Should force you to rethink fundamentalism for all religions.
Secondly our cultures in Uganda DO NOT allow nor do they accept homosexuality , so Americans please respect out cultural moral values and stop implementing your wrongful ways of homosexuality in our land to push forward your political agendas while threatening to stop sending aid or international relations.
As a christian according to the bible it clearly states in Leviticus 18:22 You shall not lie with a male as with a woman; it is an abomination.
So what message are you preaching you so-called evangelists?
Please respect our decisions. No African comes to America to force our cultures on them. I am so upset with this documentary that stains Uganda the Pearl of Africa.
I found particularly intriguing the segments of earnest young evangelicals proselytizing to bemused Ugandans who don't seem to have any idea what these white kids are about and appear to just want them to be done and go away. When engaging street vendors, it's pretty obvious that the Ugandans are kept in the engagement economically because the kids are buying things from them and may buy more. We don't see what keeps the Ugandans engaged with the young missionaries when they are visited at their homes but I imagine that they are probably putting up with these kids because they also bring some sort of actual benefit in the form of goods or services.

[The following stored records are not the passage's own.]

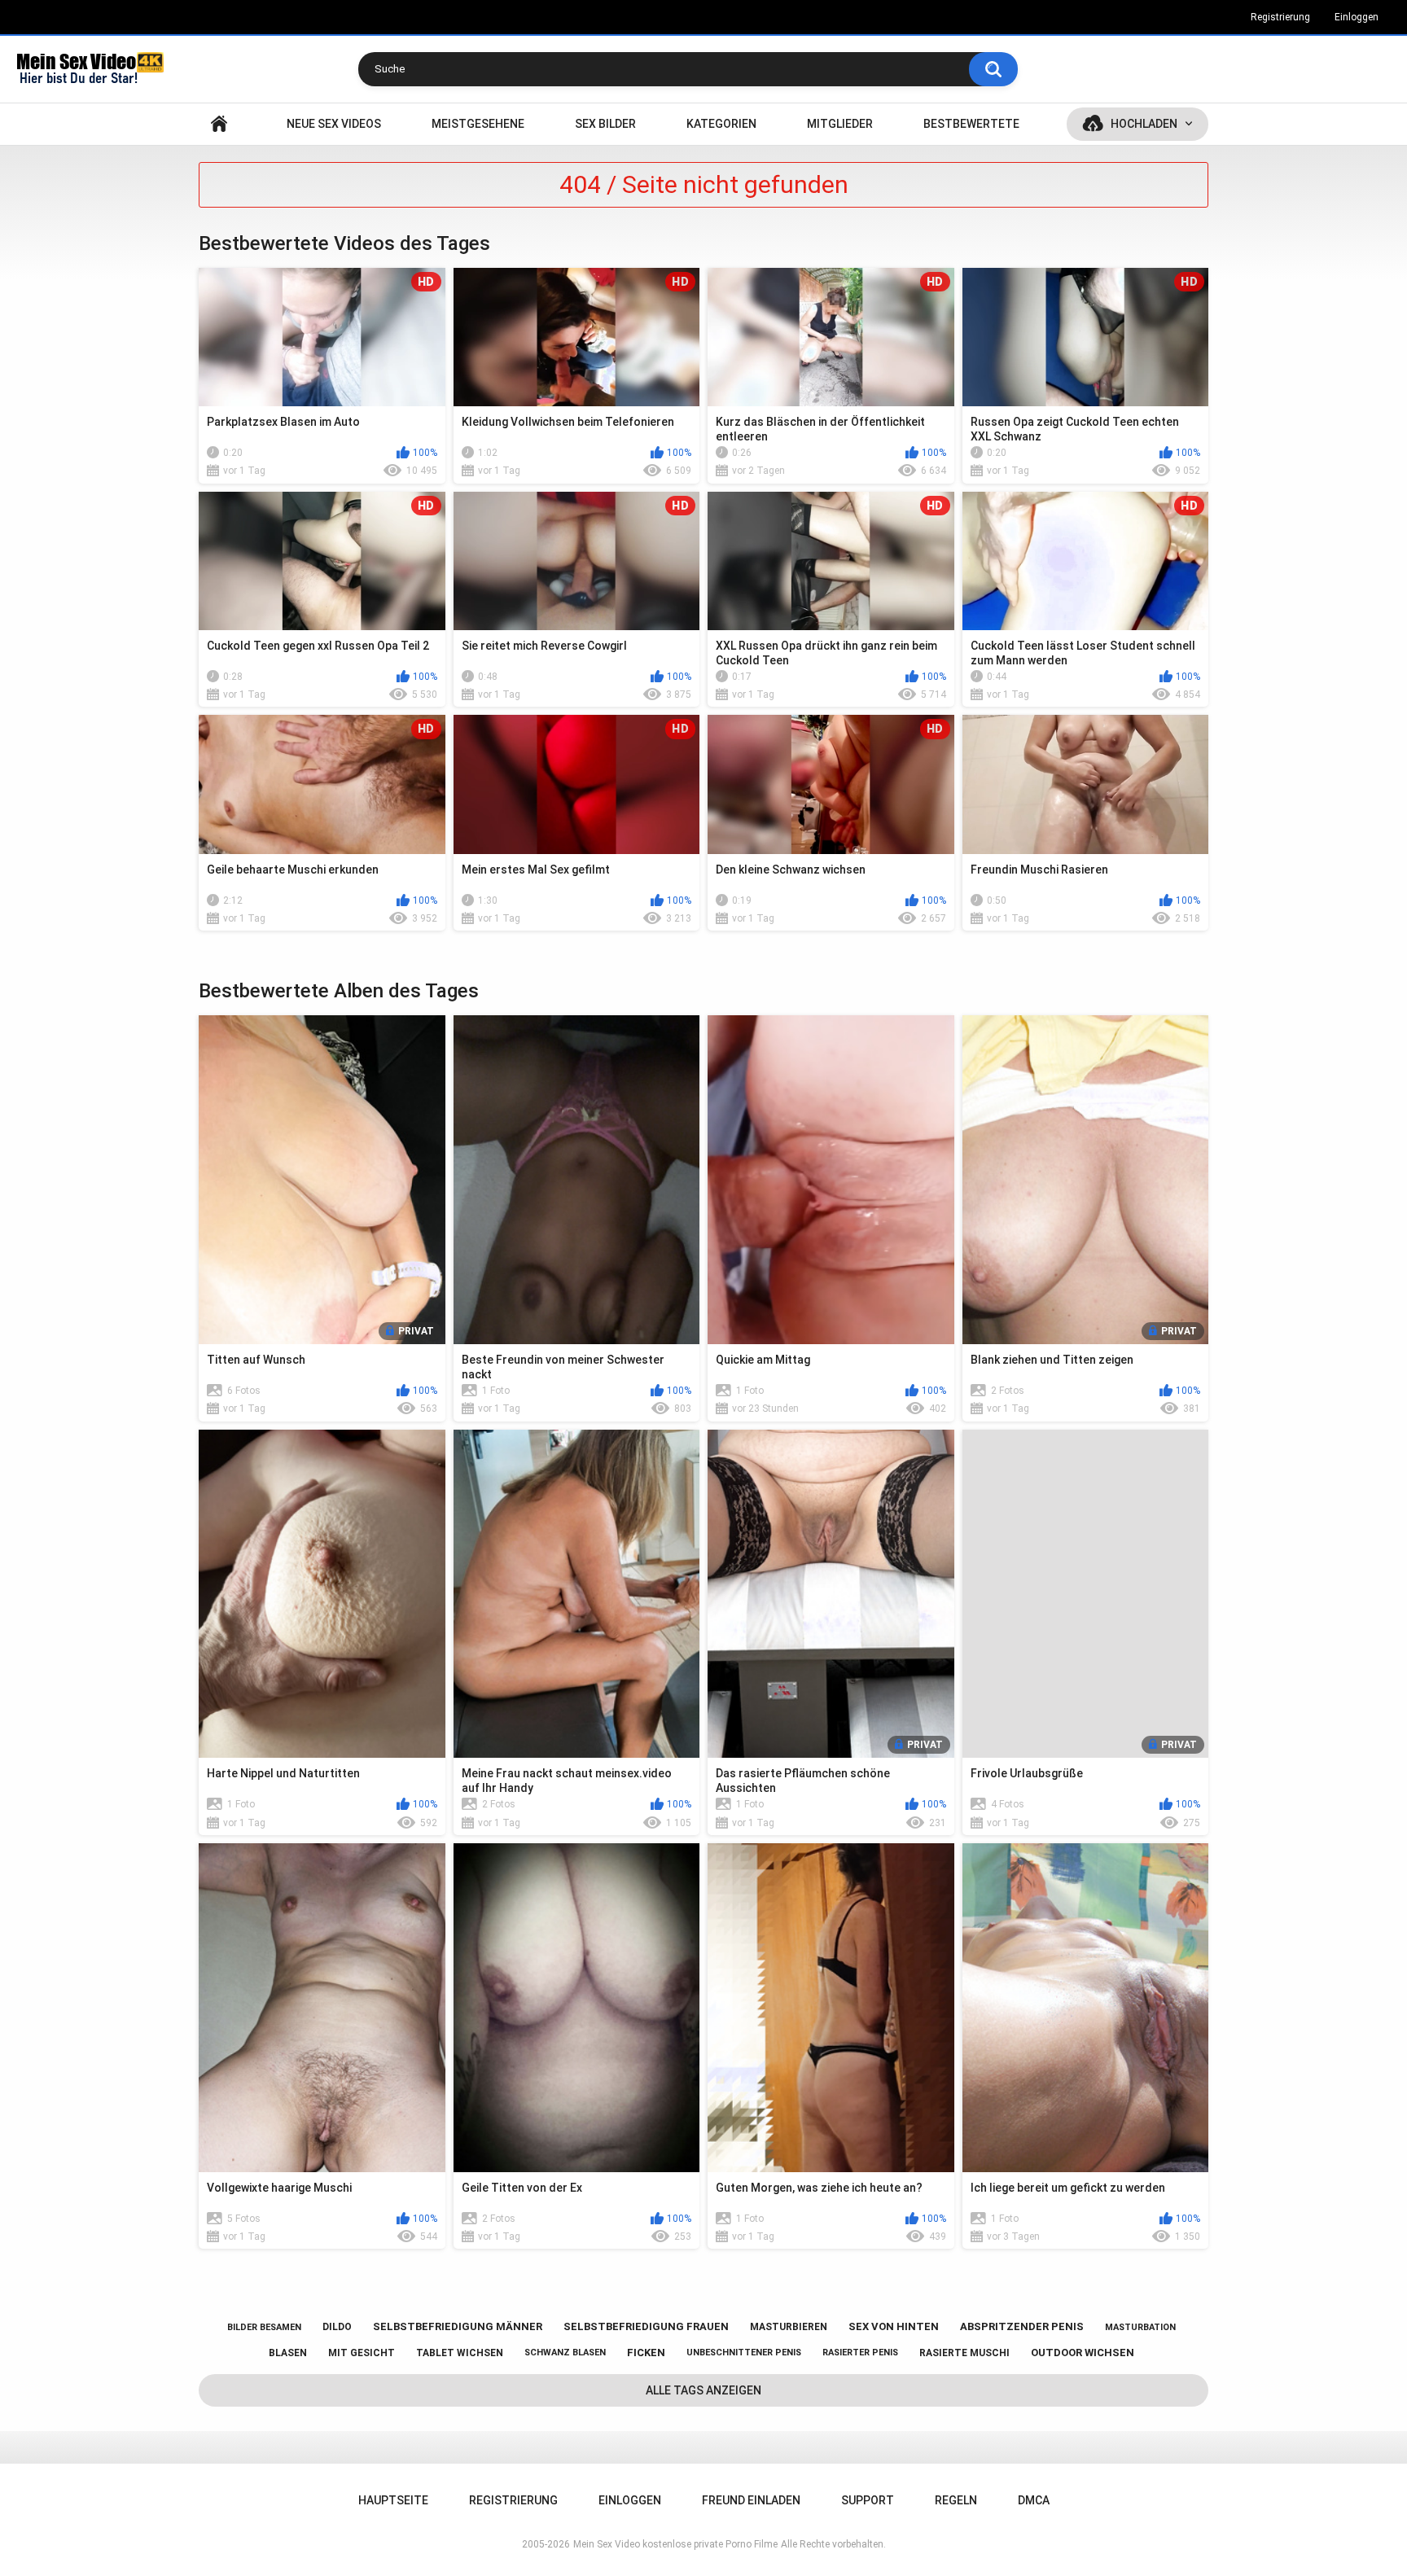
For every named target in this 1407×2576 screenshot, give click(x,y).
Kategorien (721, 123)
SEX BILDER (605, 123)
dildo (337, 2327)
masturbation (1140, 2327)
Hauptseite (219, 124)
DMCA (1034, 2500)
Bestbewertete (971, 123)
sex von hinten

The one disappointing flaw in the movie is the manner in which the International House of Prayer is introduced; beginning with a series of shots of run down or abandoned Kansas City storefronts bearing signs likely to elicit negative reactions in the movie's target audience and then moving directly from those disgust-inducing images, directly to IHOP, carrying over the elicited response to the new target. It's the same sort of disgust-induced morality ploy displayed later in the movie when a Ugandan politician uses images of gay men engaged in unusual and messy acts to elicit a visceral response against homosexuality from his audience. Williams isn't nearly as heavy handed, but it's the same technique.
Other than that, though, very well done.